DANVILLE, Va. - Nineteen-year-old Kavell Fitzgerald was one of more than 100 people who came out to the Danville Police Department's job fair Wednesday afternoon.
He has wanted to be a police officer since he was a kid.
"I just like the feeling of helping out people. It's a good feeling," Fitzgerald said.
He has already begun the application process and is currently a volunteer firefighter in Pittsylvania County.
He believes that as a young police officer he could help reduce the number of youth getting involved in crime.
"I feel if they had somebody young enough to relate to that had been in the same situation...that's what some of them need," Fitzgerald said.
Reducing youth crime continues to be a major focus for city leaders.
Last month, an 18-year-old was sentenced for a January shooting.

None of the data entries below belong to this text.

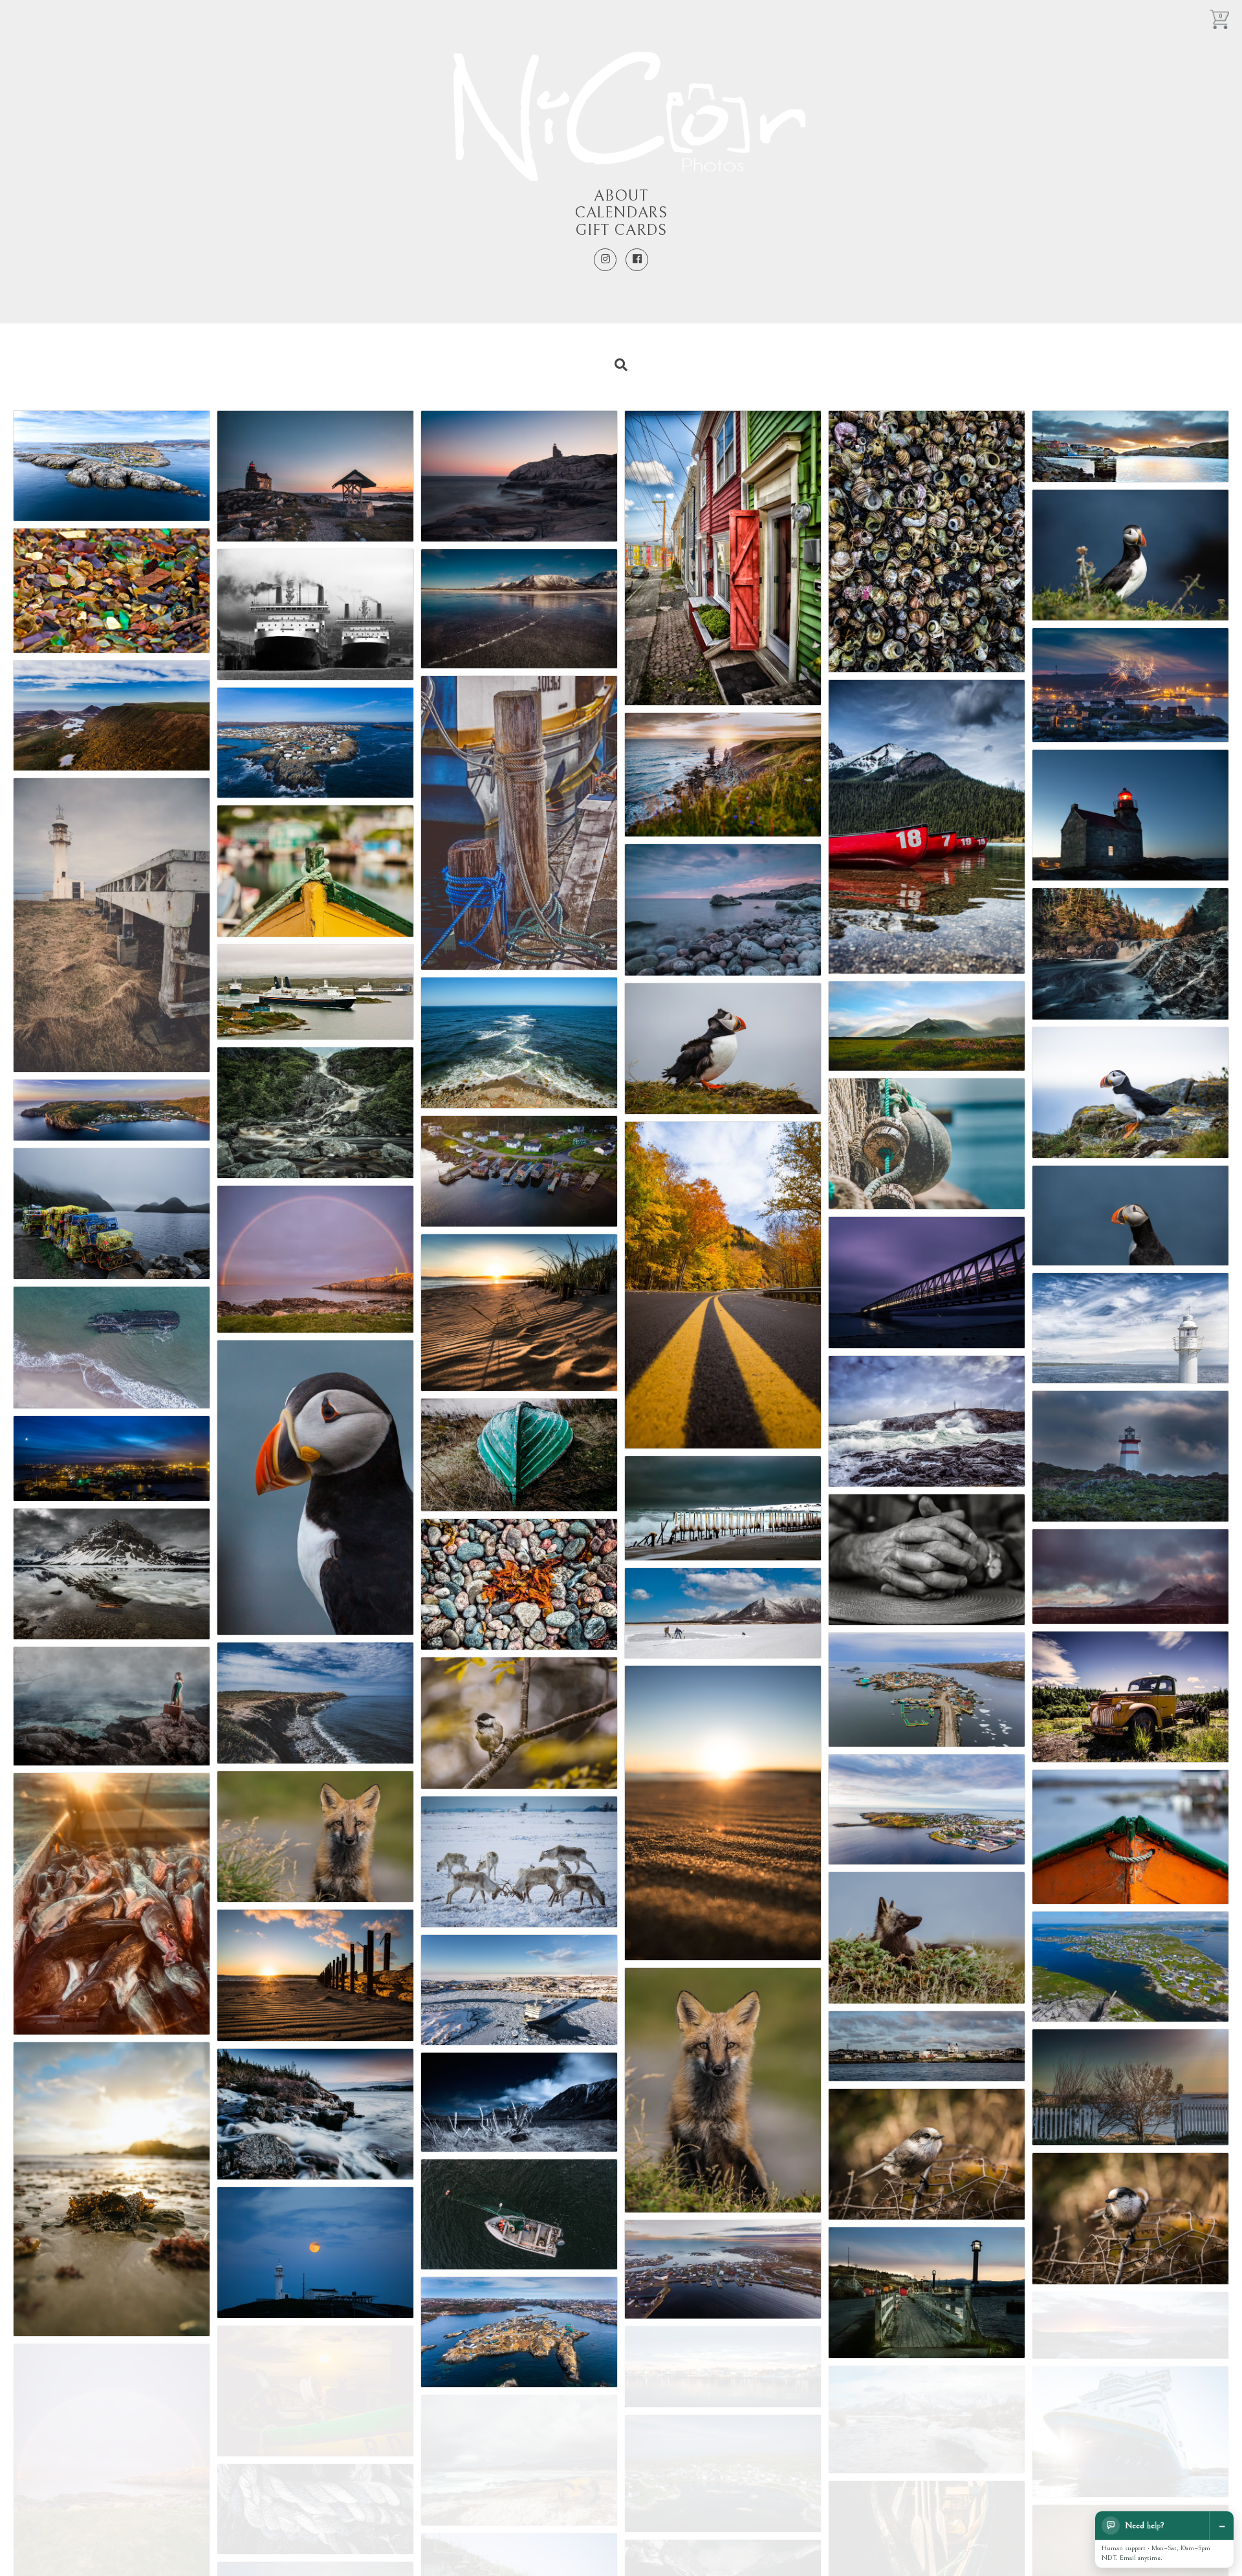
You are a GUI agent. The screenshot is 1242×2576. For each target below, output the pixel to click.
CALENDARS (621, 213)
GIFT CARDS (621, 230)
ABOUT (621, 196)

Earlier this month an 18- and 14-year-old were arrested and charged in connection with a homicide.
Josh Craddock is 20 years old and hoping to carry on the law enforcement legacy for his family.
"It's just been in the family for a few years and I've been wanting to do this since I was seven to help the community out," Craddock said.
He admits that recent attacks on police officers scare him, but they don't stop him from wanting to become a police officer.
He believes young officers could have a positive effect on people's attitudes toward officers and, as a result, potentially prevent future attacks.
"It could help change the way people think," Craddock said.
Danville Police Department Lt. Mike Wallace said while job applications do come in to the department, they don't come in at the rate they have in the past.
"(The job is) getting competitive in that when I was hired in 1987, I had an associate degree and there weren't many in the department that had degrees. Now, to be competitive you probably should have a bachelor's degree," Wallace said.
"For the Danville area, we have a certain set of needs that we're focusing on. Of course, we'll talk about those needs (at the job fair). We're going through an uptick in violent crime," he continued.
If the department's current vacancies continue to go unfilled, cutting some services may have to be considered.
Wallace said services have been cut before because of vacancies.